An acknowledgement line where the consumer must sign and date the disclosure as evidence of his or her receipt.
In May 2014, the CFPB filed a consent order with RealtySouth, the largest real estate firm in Alabama. The CFPB found that RealtySouth providedinadequate disclosures that could leave consumers unaware of their rights to choose service providers during the home buying process.
The penalties imposed on RealtySouth were as follows:
$500,000 civil penalty
Must ensure its disclosures comply with RESPA
Ensure that its employee training materials emphasize its agents cannot require the use of affiliates.
Recommendation of Risk Management Program
With the increase on enforcement by the CFPB and the increased scrutiny on social media, financial institutions need to consider the implementation of a risk management program to identify, monitor and control risks related to RESPA Section 8, the social media guidelines and the use of social media sites. The size of this risk management program should correlate with the amount of involvement and investment in social media by the company or individual. The guidance states that the program should be developed in collaboration with specialists in compliance, legal, technology, information security, human resources and marketing. It also stated components of a risk management program to include the following:
A governance structure with clear roles in which the board of directors or senior management directs how using social media contributes to goals of the company.
Policies and procedures regarding use and monitoring of social media and compliance with all applicable consumer protection laws and regulations.
A risk management process for selecting and managing third-party relationships in connection with social media.

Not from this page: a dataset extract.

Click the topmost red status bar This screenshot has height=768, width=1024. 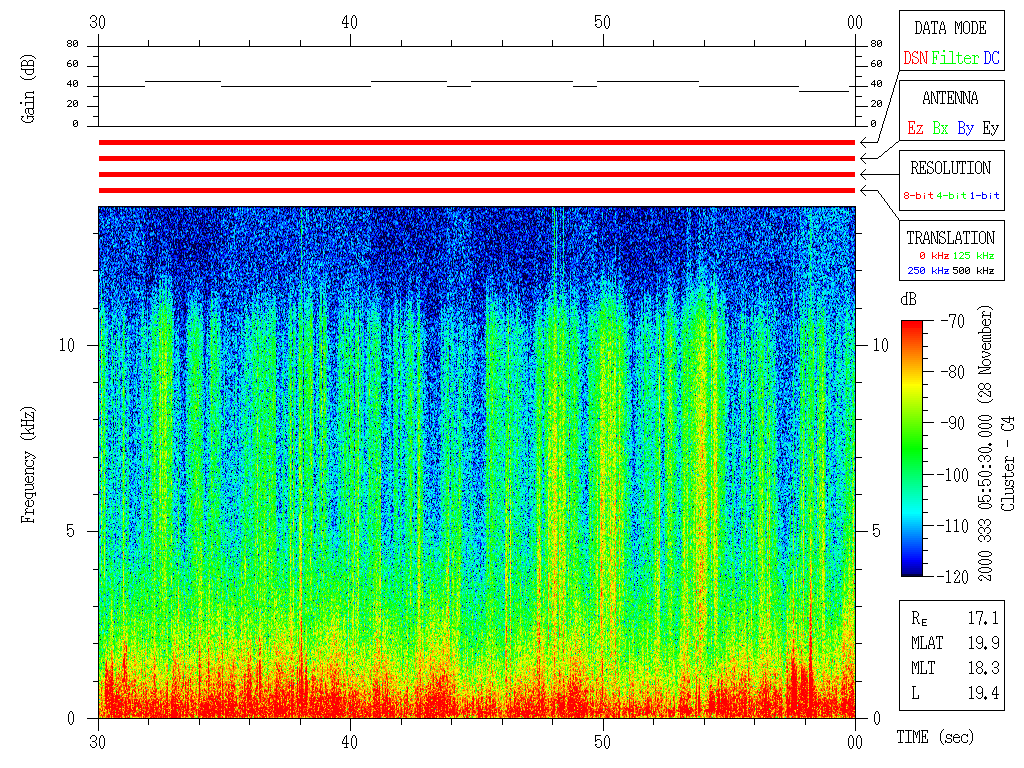click(476, 143)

An employee training program which incorporates policies and procedures for official use of social media.
An oversight process for monitoring information posted to social media sites administered by the institution or a contracted third party.
Audit and compliance functions to ensure ongoing compliance with the institution’s social media policies and procedures.

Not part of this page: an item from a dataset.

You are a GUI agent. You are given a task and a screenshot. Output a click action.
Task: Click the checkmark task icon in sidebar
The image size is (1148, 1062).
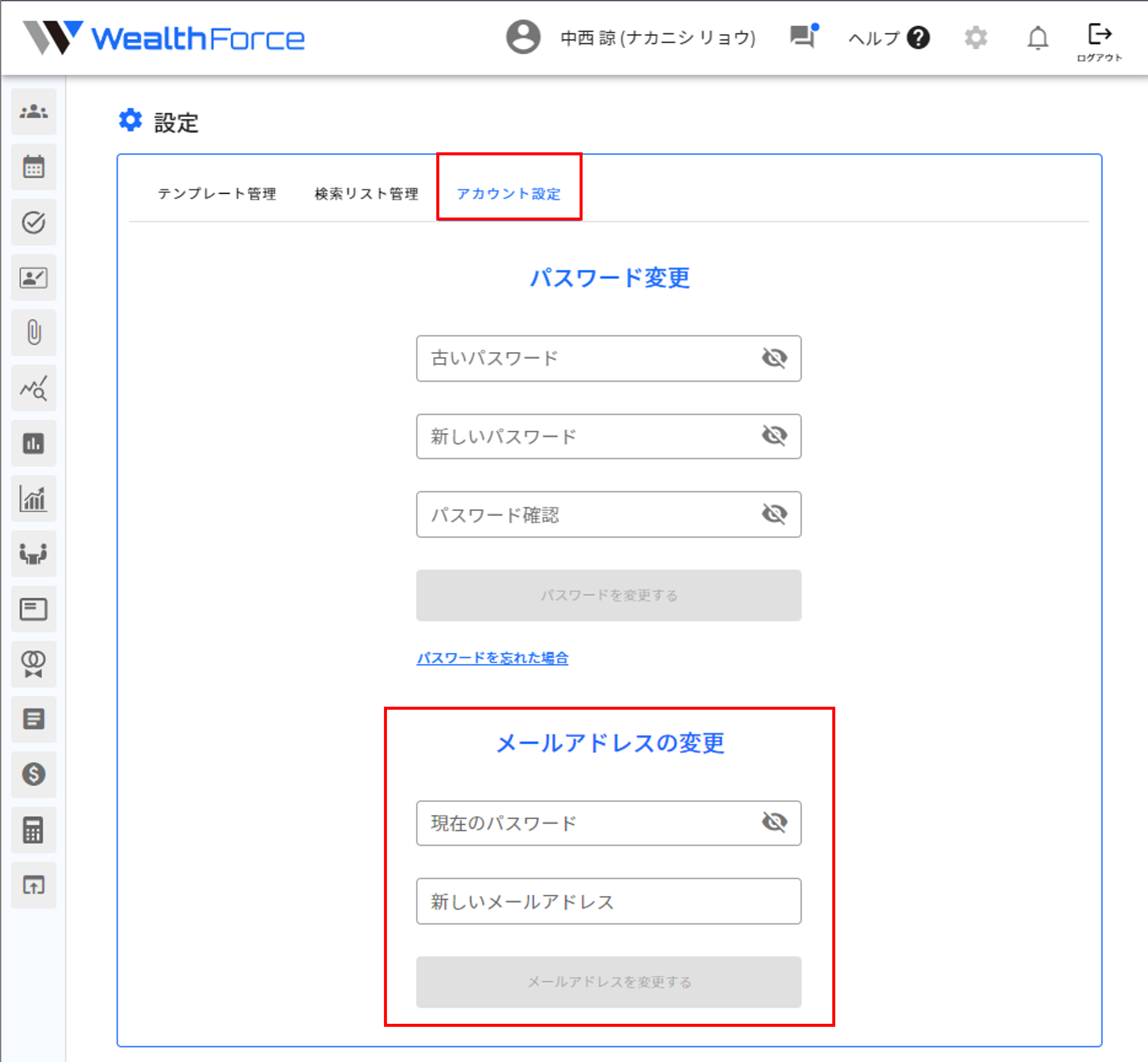point(33,222)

Parameters for providing appropriate reporting to financial institutions’ board of directors or senior management of the effectiveness of the social media program and if the stated objectives are being achieved.
When HUD passed on supervisory powers to the CFPB, there were modifications to RESPA, specifically including guidance regarding social media. However, the biggest change that arose was in the field of enforcement.
The CFPB has sent a message to the mortgage industry through the use of hungry investigators. It is also following the trend of bringing down the hammer on those companies in the industry that fail at full compliance with RESPA, resulting in unsavory business practices — contrary to the primary goal of Section 8, which is and will continue to be aimed at the protection of the consumer.